[Stored data]
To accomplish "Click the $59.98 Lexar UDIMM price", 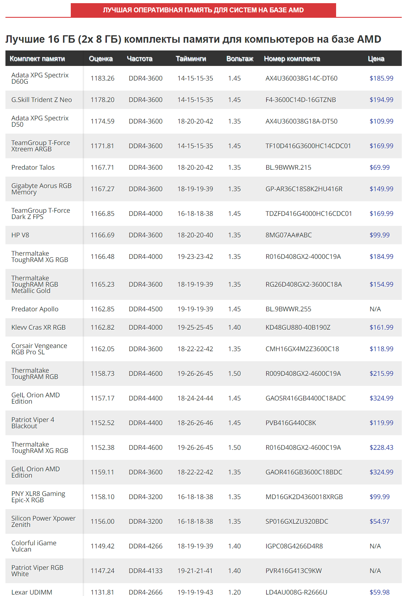I will 379,592.
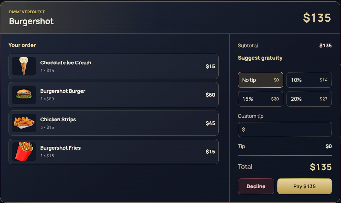Click the Burgershot title in header
This screenshot has width=341, height=203.
(x=31, y=21)
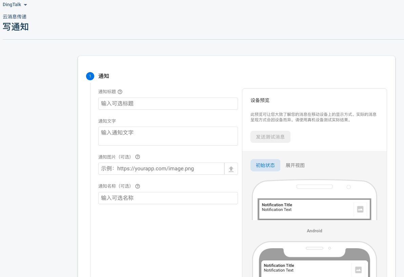
Task: Focus the 输入通知文字 text area
Action: click(x=168, y=136)
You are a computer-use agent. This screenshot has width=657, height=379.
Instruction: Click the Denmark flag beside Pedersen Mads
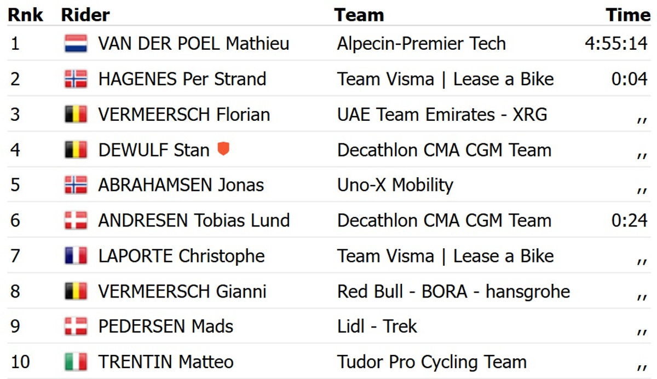pyautogui.click(x=76, y=326)
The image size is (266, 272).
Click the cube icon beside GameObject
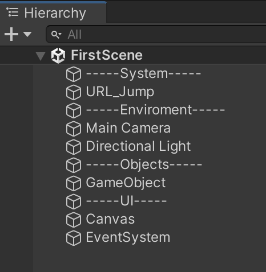click(74, 183)
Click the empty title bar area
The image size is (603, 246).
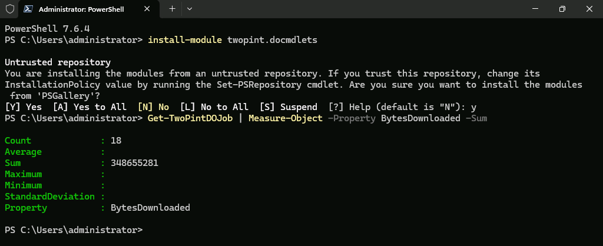[357, 8]
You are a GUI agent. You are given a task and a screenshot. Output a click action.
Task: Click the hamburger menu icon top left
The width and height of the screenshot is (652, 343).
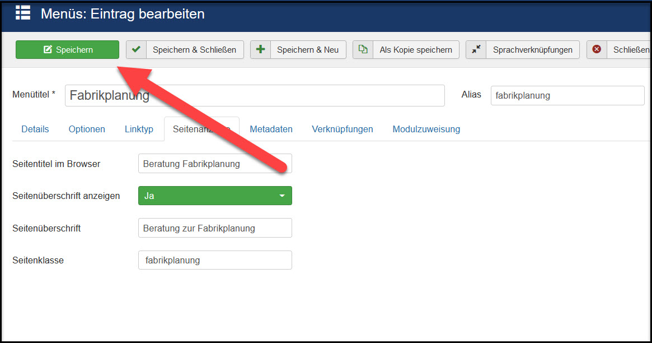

WHAT NEEDS TO BE DONE - Your copy must start at the line that holds "The image size is (266, 272)." and end at the last line of the data, both included; it must contain no pictures.

OUTPUT OF THE TASK -
The image size is (266, 272).
Click the cube icon beside GameObject
click(74, 183)
Click the empty title bar area
The image size is (603, 246).
[357, 8]
You are a GUI agent. You are given a task and a screenshot. Output a click action.
Task: Click the hamburger menu icon top left
The width and height of the screenshot is (652, 343).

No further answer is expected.